The smallest region of Italy, mountainous Valle d’Aosta is famed for its Fontina cheese. Most milk produced in the area is used to produce this buttery, nutty cheese that’s been made here for nearly 700 years.
In Piedmont, if you’re feeling rich, try the renowned white truffles (trifola d’Alba); sniffed out by trained dogs, they’re supposedly an aphrodisiac! Southern Piedmont, near Asti and Alba, produces some of Italy’s greatest wines, we’ve all heard of Barolo and Barbaresco. Polenta is another regional specialty. Monasteri Bormida and Bubbi, two cities in the Asti district each year hold the festival of Il Polentone (“the big polenta”).
Antipasto is a hallmark of Piemonte cuisine; you could be faced with as many as two dozen varieties at city restaurants. The most famous antipasto dish is "bagna cauda", vegetables dipped fondue-style into a "hot bath" of oil, anchovies, and garlic – strong stuff!
If you’re around in Autumn, make sure you get to the Langhe district, where Barolo wine and truffles come from. After the grapes have been harvested the farmers go hunting for truffles with their specially trained dogs. The Barolo wine goes perfectly with specialities such as "taiarin," narrow tagliatelle enriched with aromatic truffles.

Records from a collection
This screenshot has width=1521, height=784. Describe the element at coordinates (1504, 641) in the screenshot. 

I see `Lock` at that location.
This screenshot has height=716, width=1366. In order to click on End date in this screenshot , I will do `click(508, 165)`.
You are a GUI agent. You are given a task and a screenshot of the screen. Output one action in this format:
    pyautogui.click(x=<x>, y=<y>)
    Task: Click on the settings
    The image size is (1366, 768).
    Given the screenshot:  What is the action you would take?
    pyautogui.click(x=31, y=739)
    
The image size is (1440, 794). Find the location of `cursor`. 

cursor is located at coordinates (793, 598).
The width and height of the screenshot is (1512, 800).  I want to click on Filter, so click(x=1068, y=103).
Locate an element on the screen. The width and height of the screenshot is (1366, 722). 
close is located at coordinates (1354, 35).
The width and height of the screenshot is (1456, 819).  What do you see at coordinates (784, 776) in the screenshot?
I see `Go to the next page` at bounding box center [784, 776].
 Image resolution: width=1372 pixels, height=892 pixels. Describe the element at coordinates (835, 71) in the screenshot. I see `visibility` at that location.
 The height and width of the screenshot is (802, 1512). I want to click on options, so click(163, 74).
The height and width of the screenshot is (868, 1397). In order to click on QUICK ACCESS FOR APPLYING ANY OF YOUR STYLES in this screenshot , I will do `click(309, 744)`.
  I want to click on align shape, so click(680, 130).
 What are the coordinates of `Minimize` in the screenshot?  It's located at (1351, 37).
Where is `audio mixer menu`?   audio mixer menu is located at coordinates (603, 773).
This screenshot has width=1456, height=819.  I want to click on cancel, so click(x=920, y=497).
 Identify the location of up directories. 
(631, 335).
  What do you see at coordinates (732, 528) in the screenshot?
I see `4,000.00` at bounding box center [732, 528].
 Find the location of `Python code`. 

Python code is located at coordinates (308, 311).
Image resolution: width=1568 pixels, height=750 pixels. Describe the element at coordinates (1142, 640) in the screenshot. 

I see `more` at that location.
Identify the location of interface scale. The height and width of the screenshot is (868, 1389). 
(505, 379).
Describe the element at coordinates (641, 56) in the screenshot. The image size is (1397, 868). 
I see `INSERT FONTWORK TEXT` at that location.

▸ GOAL 1
In the passage about food in Valle d'Aosta and Piedmont, what is bagna cauda?
▸ GOAL 2
Decide whether each statement agrees with the passage about food in Valle d'Aosta and Piedmont, answering yes or no and quoting the words that settle it: (a) Fontina cheese has been made in Valle d'Aosta for nearly 700 years. (b) The white truffles of Piedmont are found by trained pigs. (c) The festival of Il Polentone is held in Alba.
▸ GOAL 3
Carry on writing the passage about food in Valle d'Aosta and Piedmont, starting after its final sentence.

▸ WRITTEN REPLY 1
Vegetables dipped fondue-style into a "hot bath" of oil, anchovies, and garlic.

▸ WRITTEN REPLY 2
(a) Yes: "this buttery, nutty cheese that’s been made here for nearly 700 years"
(b) No: "sniffed out by trained dogs"
(c) No: "Monasteri Bormida and Bubbi, two cities in the Asti district each year hold the festival of Il Polentone"

▸ WRITTEN REPLY 3
A Piemontese specialities is "agnolotti," pasta made with eggs stuffed beef, pork, or rabbit, flavoured with sausage, parmesan cheese, eggs and herbs. Piedmont is one of the most important rice-growing regions of Italy, and "Risotti" or rice dishes are another speciality, often covered with shaved truffles. In past times a "risotto" might compose the entire meal, enriched with "funghi porcini" (mushrooms), fondue, eels and frogs from the Po River, little birds on a spit, and other delicacies.
The secundi piatti served in Piedmont show French influence, for example, "brasato al Barolo" (braised beef with Barolo red wine). "Bollito misto" or boiled meats is served without any extras, except sometimes "mostarda" from Cremona, fruit preserved in syrup that gains quite a kick from a healthy jolt of powdered mustard seed. The rich assortment of meats includes pork, veal, turkey, beef and vegetables accompanied by pickled sauces and "salsa verde", a spicy green sauce made from parsley, garlic, breadcrumbs soaked in vinegar, hard-boiled eggs, olive oil and pepper.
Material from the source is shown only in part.